É possível usá-las em atendimentos e suportes ao cliente com a mesma lógica do segundo cérebro: incluir no robô tudo aquilo que for necessário para a interação. O projeto de Martiniak está no radar do TecnoUCS e assinou cinco contratos nas primeiras duas semanas de divulgação. São serviços de atendimento em clínicas médicas e até um avatar em uma empresa metalúrgica.
Os custos para ter seu próprio clone são altos. O orçamento, segundo Martiniak, é de R$ 200 mil para ser entregue em até um ano.
Descobrindo mercados
O Parque de Ciência, Tecnologia e Inovação da Universidade de Caxias do Sul auxilia o projeto a descobrir quais serão as aplicações de mercado.
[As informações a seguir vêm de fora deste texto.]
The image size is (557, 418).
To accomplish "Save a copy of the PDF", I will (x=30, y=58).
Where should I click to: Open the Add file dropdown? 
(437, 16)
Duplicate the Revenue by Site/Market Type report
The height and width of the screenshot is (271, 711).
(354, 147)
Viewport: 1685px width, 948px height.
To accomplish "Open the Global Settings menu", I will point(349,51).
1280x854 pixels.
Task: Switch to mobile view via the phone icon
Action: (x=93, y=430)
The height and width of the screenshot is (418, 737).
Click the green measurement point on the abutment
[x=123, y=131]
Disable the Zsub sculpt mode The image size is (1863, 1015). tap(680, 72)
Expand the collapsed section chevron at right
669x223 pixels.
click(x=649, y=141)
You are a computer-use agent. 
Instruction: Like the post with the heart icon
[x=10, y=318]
De acordo com o coordenador executivo do TecnoUCS, Cesar Panisson será a forma como o segundo cérebro será utilizado que irá determinar o quanto inovador ele será:
— Em termos de base tecnológica e o que ele pode entregar para o mercado é algo extremamente inovador. A tecnologia para fazer o que foi feito já existe, o que é inovador é como usar ela de forma a criar uma solução.
O processo de incubação de uma startup em um acelerador de tecnologias como o TecnoUCS facilita a descoberta de mercados. Ainda segundo Panisson, a criação de Martiniak pode ser utilizada em assistentes virtuais em áreas de saúde, hotelaria ou até mesmo em relações pessoais.
— Ele cria uma base de conhecimento específica, aplica em avatares e modula a voz para fazer uma conversação. Isso vem sendo desenvolvido de forma mais rápida nos últimos tempos, quando antes era apenas por mensagens escritas. O que já é possível fazer, por exemplo, é a tradução de textos de diferentes línguas da forma escrita para a falada — diz.
Inteligência, artificial
Na opinião da mestre em Filosofia Laina Brambatti, é o inconsciente que move as decisões humanas que fará clones virtuais não serem idênticos às suas versões reais. Ou seja, inteligências artificiais seguirão sendo inteligências, mas sempre artificiais:
— Por mais que tenha incluído todas as informações que ele possa ter imaginado, é impossível abraçar todas as contingências que nos torna humanos. Somos uma vastidão muito maior. Em grosso modo, 90% de quem a gente é, é fruto de motivações inconscientes. Isso não é ele, é uma criação artificial, ficcional. E sendo a criação autoficcional, dentro de uma inteligência chamado artificial, e esse nome é importante, logo, jamais será idêntico a um ser que foi criado de forma natural.
A criação de Martiniak foi abastecida com uma série de premissas. São elas que conduzem as inferências lógicas da IA em novos contextos que possam surgir, a partir das possibilidades levantadas nas interações.
— Se ele costuma responder com impulsividade a uma oferta de venda, por exemplo, a versão digital possivelmente agirá dessa forma em situações parecidas. A inteligência artificial usa uma lógica, faz uma tentativa de racionalização e só irá trabalhar a partir do que lhe foi fornecido — explica.